● **EXERCISE REQUIREMENTS**:
Word for word, set down every line of the entries below from the line with "Check the checkbox on the 新增订单 row" to the line with "Task: Upvote the TITAN ARMY monitor deal", including both, and no other line.
::: DATASET RECORDS
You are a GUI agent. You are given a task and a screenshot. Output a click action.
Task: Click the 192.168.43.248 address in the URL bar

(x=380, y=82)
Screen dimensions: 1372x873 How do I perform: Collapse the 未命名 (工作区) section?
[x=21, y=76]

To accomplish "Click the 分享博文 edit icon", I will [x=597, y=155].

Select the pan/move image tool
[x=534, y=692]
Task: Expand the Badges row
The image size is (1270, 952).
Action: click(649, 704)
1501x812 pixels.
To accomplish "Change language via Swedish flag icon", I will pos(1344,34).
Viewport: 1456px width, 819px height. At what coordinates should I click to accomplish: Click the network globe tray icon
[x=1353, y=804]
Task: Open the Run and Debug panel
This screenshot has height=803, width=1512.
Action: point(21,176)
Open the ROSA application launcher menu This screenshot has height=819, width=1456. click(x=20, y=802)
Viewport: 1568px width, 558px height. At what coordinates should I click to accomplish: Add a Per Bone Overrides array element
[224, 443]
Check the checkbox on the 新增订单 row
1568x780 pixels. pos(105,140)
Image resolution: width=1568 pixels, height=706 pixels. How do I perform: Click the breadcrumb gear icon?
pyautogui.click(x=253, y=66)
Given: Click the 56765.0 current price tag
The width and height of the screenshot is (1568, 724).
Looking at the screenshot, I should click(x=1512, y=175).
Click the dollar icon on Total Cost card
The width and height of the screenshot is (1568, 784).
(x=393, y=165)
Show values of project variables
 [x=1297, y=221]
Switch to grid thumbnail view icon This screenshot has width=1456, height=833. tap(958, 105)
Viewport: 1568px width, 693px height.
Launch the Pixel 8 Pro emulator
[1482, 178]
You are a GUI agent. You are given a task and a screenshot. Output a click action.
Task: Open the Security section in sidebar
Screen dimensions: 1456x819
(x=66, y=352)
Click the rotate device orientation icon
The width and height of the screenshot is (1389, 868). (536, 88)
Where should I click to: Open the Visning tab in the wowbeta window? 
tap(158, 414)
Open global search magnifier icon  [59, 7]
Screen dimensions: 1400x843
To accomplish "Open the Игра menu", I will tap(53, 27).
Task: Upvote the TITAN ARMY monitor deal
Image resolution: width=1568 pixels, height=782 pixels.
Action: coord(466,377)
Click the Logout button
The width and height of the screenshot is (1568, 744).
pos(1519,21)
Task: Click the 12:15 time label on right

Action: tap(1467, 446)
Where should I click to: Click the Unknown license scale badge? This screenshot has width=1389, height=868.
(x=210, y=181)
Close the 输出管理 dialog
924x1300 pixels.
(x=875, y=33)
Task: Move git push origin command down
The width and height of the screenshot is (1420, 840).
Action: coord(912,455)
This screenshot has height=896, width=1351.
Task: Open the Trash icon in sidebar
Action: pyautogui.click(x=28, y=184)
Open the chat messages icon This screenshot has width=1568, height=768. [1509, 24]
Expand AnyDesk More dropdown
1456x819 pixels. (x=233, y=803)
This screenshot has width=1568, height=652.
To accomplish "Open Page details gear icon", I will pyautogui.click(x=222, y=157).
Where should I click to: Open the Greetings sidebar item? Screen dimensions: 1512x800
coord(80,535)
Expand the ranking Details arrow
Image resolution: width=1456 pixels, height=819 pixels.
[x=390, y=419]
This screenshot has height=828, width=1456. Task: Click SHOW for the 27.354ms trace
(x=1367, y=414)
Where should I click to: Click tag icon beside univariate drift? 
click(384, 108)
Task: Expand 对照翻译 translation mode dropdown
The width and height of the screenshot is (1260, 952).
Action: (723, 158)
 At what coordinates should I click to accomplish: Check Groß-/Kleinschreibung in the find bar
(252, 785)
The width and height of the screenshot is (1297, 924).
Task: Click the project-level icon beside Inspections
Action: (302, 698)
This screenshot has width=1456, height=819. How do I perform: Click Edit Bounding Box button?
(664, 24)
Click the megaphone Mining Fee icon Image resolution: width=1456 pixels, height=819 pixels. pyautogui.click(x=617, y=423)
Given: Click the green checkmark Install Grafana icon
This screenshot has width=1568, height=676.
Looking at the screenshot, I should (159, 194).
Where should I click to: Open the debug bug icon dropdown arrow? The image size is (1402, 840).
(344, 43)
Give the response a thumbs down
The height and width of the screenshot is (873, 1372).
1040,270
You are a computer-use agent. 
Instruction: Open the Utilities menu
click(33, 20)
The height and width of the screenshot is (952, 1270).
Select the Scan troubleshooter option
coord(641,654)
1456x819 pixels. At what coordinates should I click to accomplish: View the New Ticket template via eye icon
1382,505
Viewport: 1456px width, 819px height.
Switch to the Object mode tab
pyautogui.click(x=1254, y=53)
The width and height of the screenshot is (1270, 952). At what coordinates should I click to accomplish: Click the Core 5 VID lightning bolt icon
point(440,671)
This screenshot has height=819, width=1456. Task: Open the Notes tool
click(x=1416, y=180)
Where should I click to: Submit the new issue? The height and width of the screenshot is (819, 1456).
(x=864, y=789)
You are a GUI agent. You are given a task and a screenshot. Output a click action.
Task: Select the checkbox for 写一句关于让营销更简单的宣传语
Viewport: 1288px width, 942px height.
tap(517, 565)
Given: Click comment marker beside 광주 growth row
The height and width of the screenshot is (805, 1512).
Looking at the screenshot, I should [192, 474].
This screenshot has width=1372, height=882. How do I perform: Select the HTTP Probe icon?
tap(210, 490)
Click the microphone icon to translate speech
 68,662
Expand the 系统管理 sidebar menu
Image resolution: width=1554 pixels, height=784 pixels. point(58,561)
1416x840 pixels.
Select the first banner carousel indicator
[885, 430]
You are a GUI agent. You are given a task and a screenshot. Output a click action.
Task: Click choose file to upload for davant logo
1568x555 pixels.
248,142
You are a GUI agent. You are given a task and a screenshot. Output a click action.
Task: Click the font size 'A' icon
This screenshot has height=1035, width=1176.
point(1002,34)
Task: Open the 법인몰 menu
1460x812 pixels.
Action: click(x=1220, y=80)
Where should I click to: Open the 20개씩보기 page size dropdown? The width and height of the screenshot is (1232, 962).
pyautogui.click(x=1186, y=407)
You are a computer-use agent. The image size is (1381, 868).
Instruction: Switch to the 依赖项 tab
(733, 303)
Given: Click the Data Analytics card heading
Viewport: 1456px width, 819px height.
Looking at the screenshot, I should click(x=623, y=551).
::::::
● **SOLVED EXERCISE**:
Check the checkbox on the 新增订单 row
1568x780 pixels. pos(105,140)
Image resolution: width=1568 pixels, height=706 pixels. How do I perform: Click the breadcrumb gear icon?
pyautogui.click(x=253, y=66)
Given: Click the 56765.0 current price tag
The width and height of the screenshot is (1568, 724).
Looking at the screenshot, I should click(x=1512, y=175).
Click the dollar icon on Total Cost card
The width and height of the screenshot is (1568, 784).
(x=393, y=165)
Show values of project variables
 [x=1297, y=221]
Switch to grid thumbnail view icon This screenshot has width=1456, height=833. tap(958, 105)
Viewport: 1568px width, 693px height.
Launch the Pixel 8 Pro emulator
[1482, 178]
You are a GUI agent. You are given a task and a screenshot. Output a click action.
Task: Open the Security section in sidebar
Screen dimensions: 1456x819
(x=66, y=352)
Click the rotate device orientation icon
The width and height of the screenshot is (1389, 868). (536, 88)
Where should I click to: Open the Visning tab in the wowbeta window? 
tap(158, 414)
Open global search magnifier icon  [59, 7]
Screen dimensions: 1400x843
To accomplish "Open the Игра menu", I will tap(53, 27).
Task: Upvote the TITAN ARMY monitor deal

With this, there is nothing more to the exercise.